Календарь с картинками. Повесть о русской Америке - страница 24
Но неприятный день продолжался. Галина, услышав, что они вернулись из гостей, тут же набрала их номер, и в трубке раздалось традиционное «ну, как вы..». Голос у нее был, конечно, нетрезвый. С настойчивостью пьяного человека она начала выспрашивать, понравилась ли им индюшка, и какие овощи были у них на столе и какой пирог подавали на десерт. Анна послушно, ровным голосом отвечала на все ее вопросы. Удовлетворив любопытство, Галина рассказала, что она заказала им с Ники праздничный обед в ресторане, и поделилась радостью, что Ники сьел половину куска индюшки и поел овощей, правда в этот раз у них в меню почему—то не было его любимого sweet potato, а тыквенный пирог оказался суховатым. И дальше пошел разговор о Никиных приорететах в еде, плавно перетекающий в заботу о Ники, и заодно подключились просто отвлеченные вещи – Галина решила устроить себе удовольствие в честь праздника – общение на пару часов с подневольной Анной; так долго и так откровенно Галина еще ни разу не позволяла себе говорить. Анна слышала, как речь Галины становится все более бессвязной, она знала, что Галина параллельно разговору опустошает бутылку вина, и терпеливо ждала, когда та уже будет не в состоянии продолжать беседу.
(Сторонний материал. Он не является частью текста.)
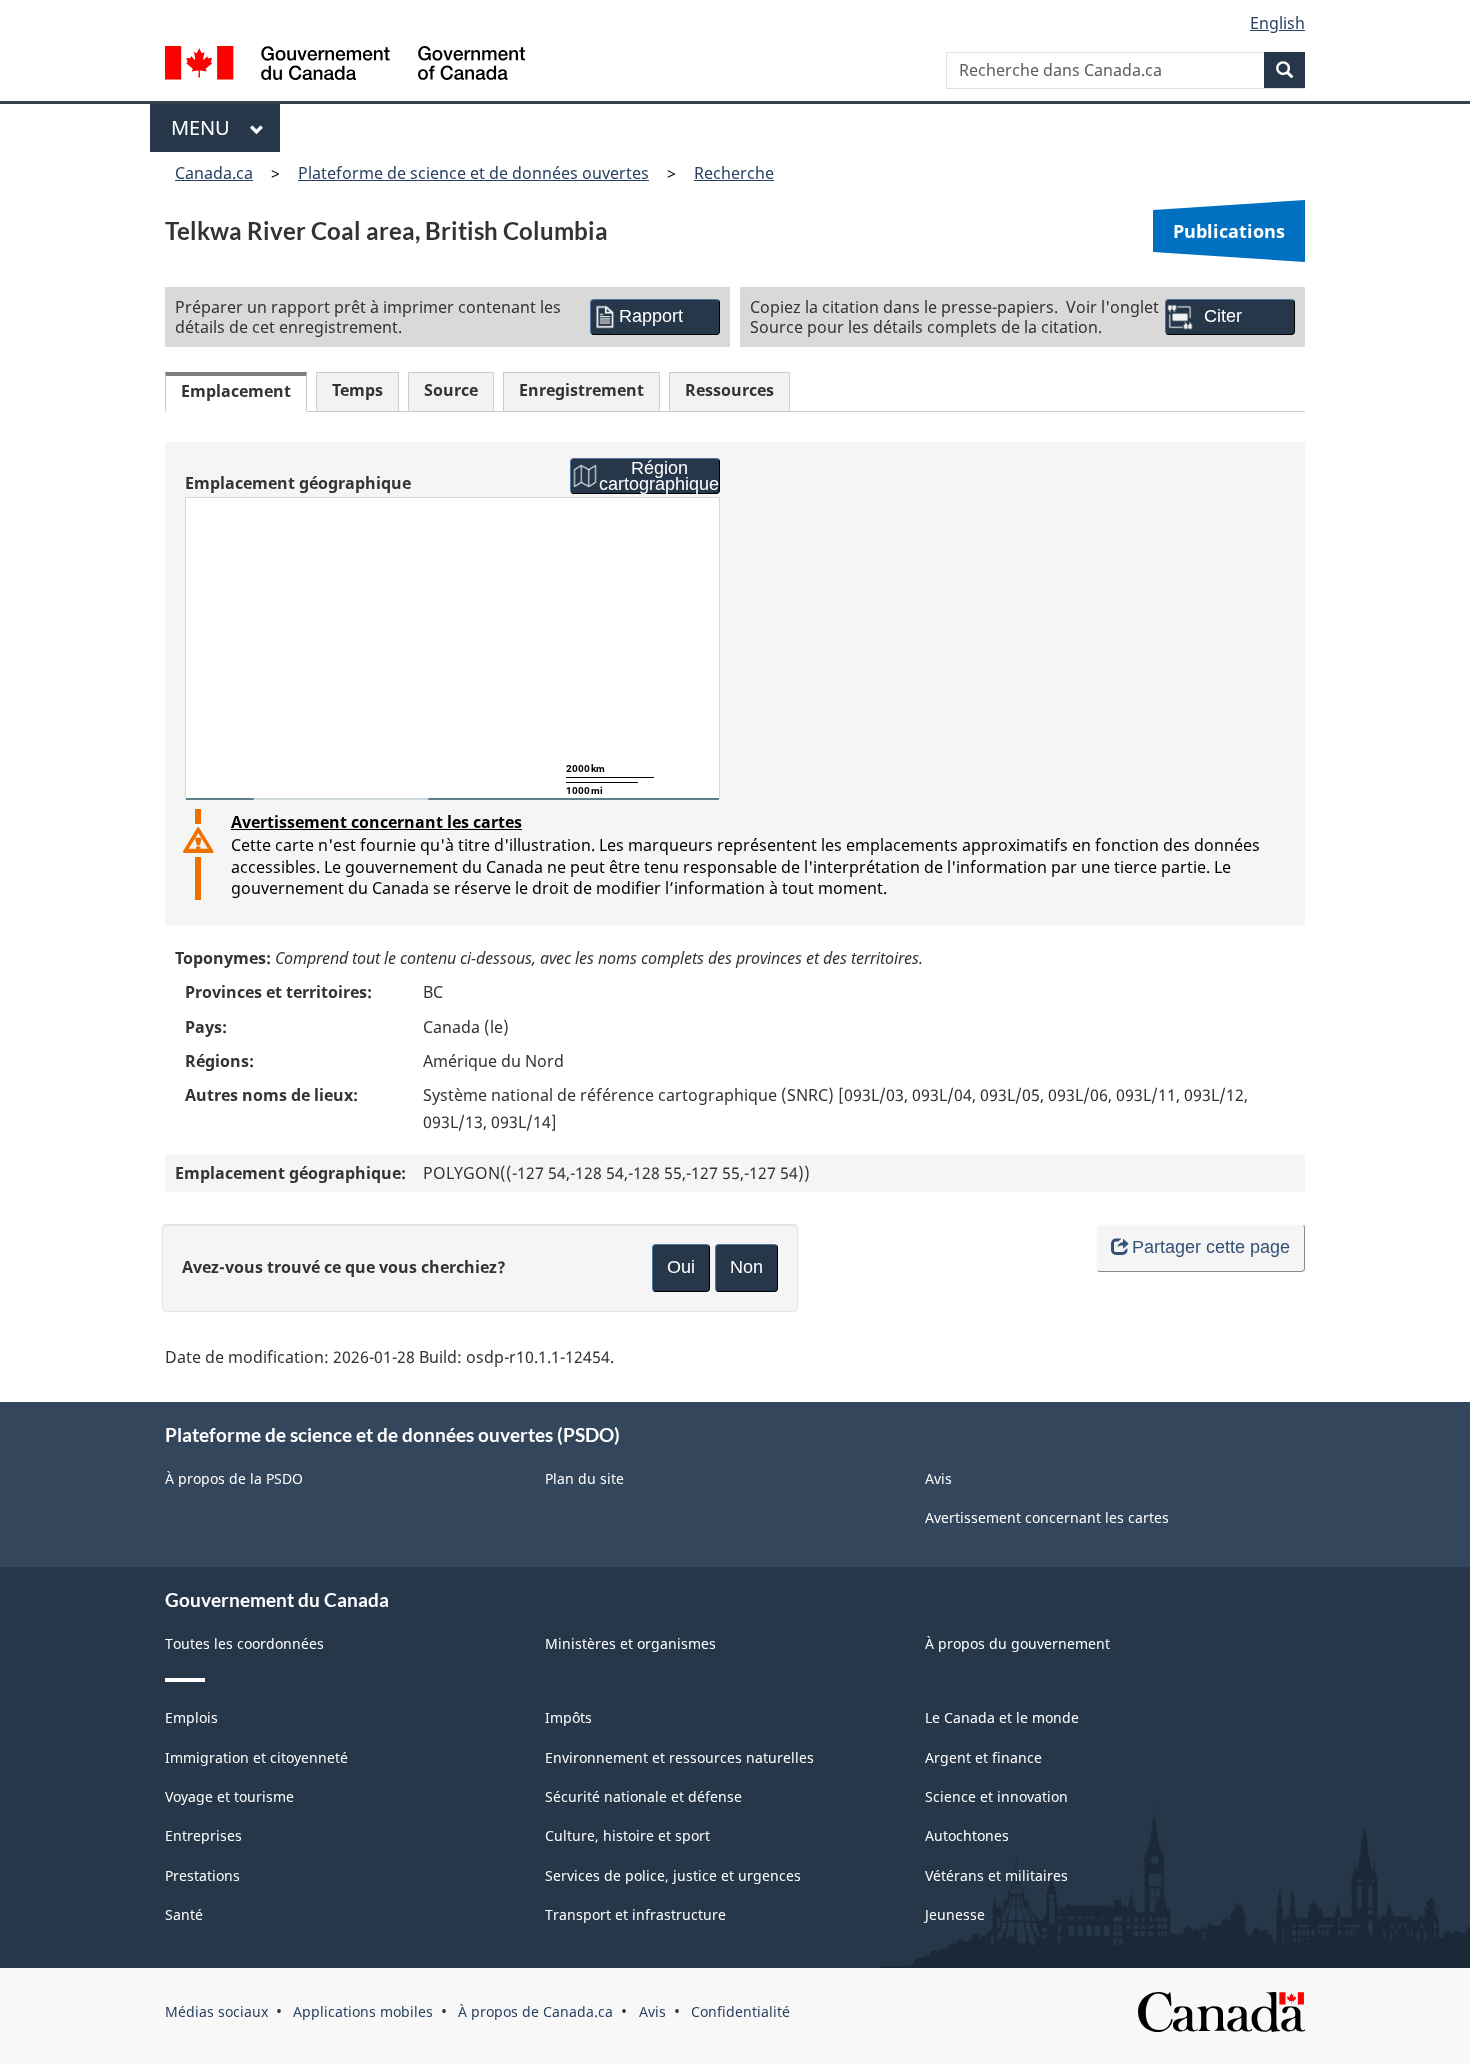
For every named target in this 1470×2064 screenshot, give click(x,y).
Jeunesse (955, 1914)
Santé (184, 1914)
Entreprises (203, 1835)
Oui (681, 1267)
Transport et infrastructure (635, 1914)
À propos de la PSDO (234, 1478)
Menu (205, 127)
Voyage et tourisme (229, 1796)
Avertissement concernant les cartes (376, 822)
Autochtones (967, 1835)
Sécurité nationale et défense (643, 1796)
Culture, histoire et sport (627, 1835)
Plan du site (584, 1478)
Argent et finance (983, 1757)
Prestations (202, 1875)
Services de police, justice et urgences (673, 1875)
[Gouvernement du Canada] (345, 65)
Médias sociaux (216, 2011)
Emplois (191, 1717)
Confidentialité (740, 2011)
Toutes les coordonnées (244, 1643)
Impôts (568, 1717)
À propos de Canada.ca (535, 2011)
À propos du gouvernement (1017, 1643)
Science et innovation (996, 1796)
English (1277, 23)
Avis (938, 1478)
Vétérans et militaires (996, 1875)
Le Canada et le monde (1002, 1717)
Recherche (734, 173)
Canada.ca (214, 173)
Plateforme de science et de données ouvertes (473, 173)
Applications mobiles (363, 2011)
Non (746, 1267)
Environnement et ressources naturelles (679, 1757)
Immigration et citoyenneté (256, 1757)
После того, как Галину наконец-то сморил богатырский сон, и до их комнаты донеслись характерные раскатистые звуки, Анна молча прошла мимо сочувствующего взгляда Андрея, легла ничком на кровать и разрыдалась громко, истерично, с подвываниями – так, что, наверное, слышно было и внизу – если бы там было кому слушать. Андрей сначалa бросился утешать, но потом даже испугался истерики жены, он никогда еще не видел Анну в таком состоянии. Он принес ей воды, силой заставил выпить полстакана, потом сидел рядом, гладил по спине и говорил тихонько ласковые слова: просил прощения за черствость и, вообще, за все. И, действительно, в его словах чувствовалась и любовь, и забота и раскаяние. Раскаяние было очень трогательным и искренним, – Анне даже стало неловко, что Андрей так тяжело переживает свою вину, ведь он не виноват (ну, разве, самую малость) в том, что получился столь непереносимо тяжелый день. Постепенно Анна успокаивалась, – жизнь уже не казалась сотканной сплошь из горечи и обид, и вскоре даже улыбнулась сквозь слезы торжественно-серьезной фразе Андрея, что он «больше не позволит Анне так расстраиваться». День, прошедши так паршиво, заканчивался на хорошей ноте. Ах, если бы на этом закончились бы все их беды…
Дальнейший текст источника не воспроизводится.